-- BEGIN Page text --
How-To: Use QueryJobs API Pagination

The QueryJobs API returns a 200-event result buffer for filter (non-aggregate) queries. To retrieve all matching events, you must use cursor-based pagination via the around parameter.

Scripts for both LogScale and NextGen SIEM are available for download:

Script Usage

LogScale (direct API)

shell

# One-time setup
python3 -m venv .venv
source .venv/bin/activate
pip install requests

# Environment variables (required)
export LOGSCALE_TOKEN="your-api-token"
export LOGSCALE_BASE_URL="https://your-logscale-instance.com/"
export LOGSCALE_REPO="your-repo-name"

# Run (wrap query in single quotes to preserve double quotes in CQL)
python queryjob_paginator.py -q '#event_simpleName=ProcessRollup2'

# With double quotes in the query
python queryjob_paginator.py -q '#event_simpleName=ProcessRollup2 | groupBy([aid], function=[count(as="Event Count")]) | sort("Event Count", limit=max)'

# Optional flags
python queryjob_paginator.py -q '...' -s 1h -e now -o results.json --max-events 5000 --page-size 200

# Help
python queryjob_paginator.py -h

Available parameters:

Flag	Description	Default
-q, --query	CQL query string (required)	—
-s, --start	Start time	15m
-e, --end	End time	now
-o, --output	Output JSON file	queryjob_results.json
--max-events	Max events to retrieve	unlimited
--page-size	Events per cursor page	200

NG-SIEM (FalconPy)
-- END Page text --
-- BEGIN Record extracts --
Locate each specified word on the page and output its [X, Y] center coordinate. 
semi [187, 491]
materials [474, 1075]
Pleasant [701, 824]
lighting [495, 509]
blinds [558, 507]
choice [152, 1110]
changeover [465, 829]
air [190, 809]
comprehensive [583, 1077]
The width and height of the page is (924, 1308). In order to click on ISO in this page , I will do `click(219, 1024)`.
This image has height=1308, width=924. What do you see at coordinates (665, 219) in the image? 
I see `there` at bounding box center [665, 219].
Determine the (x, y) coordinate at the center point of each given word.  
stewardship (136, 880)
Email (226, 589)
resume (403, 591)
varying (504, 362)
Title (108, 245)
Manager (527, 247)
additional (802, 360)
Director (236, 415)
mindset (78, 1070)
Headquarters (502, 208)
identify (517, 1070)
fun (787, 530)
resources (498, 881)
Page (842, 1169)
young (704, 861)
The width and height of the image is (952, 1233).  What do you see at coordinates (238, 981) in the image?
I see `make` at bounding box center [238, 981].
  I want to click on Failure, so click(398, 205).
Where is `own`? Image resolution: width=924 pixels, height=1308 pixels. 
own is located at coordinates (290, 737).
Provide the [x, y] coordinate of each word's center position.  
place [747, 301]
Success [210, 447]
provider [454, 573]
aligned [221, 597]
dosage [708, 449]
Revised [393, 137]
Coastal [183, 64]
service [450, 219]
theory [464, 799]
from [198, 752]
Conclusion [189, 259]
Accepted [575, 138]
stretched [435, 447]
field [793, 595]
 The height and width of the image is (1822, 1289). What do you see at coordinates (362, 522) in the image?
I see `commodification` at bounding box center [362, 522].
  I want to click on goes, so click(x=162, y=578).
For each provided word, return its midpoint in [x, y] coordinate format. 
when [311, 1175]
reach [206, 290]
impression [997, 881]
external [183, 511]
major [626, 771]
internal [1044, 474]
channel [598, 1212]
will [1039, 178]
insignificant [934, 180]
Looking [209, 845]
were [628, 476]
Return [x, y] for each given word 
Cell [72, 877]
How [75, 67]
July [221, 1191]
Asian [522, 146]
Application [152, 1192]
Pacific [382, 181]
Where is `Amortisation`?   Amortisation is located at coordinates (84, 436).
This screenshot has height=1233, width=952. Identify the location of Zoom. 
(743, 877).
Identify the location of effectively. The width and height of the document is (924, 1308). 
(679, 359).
-- END Record extracts --
#### [Task description]
Continue the QueryJobs API pagination how-to from where it stops.

#### [In response]
shell

# One-time setup (same venv)
pip install crowdstrike-falconpy

# Environment variables (required)
export FALCON_CLIENT_ID="your-client-id"
export FALCON_CLIENT_SECRET="your-client-secret"
export FALCON_BASE_URL="https://api.us-2.crowdstrike.com"  # optional, defaults to US-1
export CA_BUNDLE="/path/to/ca-bundle.pem"                  # optional, for corporate proxy

# Run
python ngsiem_queryjob_paginator.py

Configuration is in the script's Configuration section (REPO, QUERY_STRING, START, END, PAGE_SIZE, MAX_EVENTS).

Required API scope: NGSIEM: Read + Write

How QueryJobs API Works

The QueryJobs API flow is as follows:

Create a QueryJob → returns a job ID
Poll (GET) → returns up to 200 events + metadata
Check metadata → hasMoreEvents="true" means more events exist beyond the buffer
Paginate using the around parameter to walk through remaining events

Key Metadata Fields

Field	meaning
`metaData.resultBufferSize`	Events in the buffer (default 200 for filter queries)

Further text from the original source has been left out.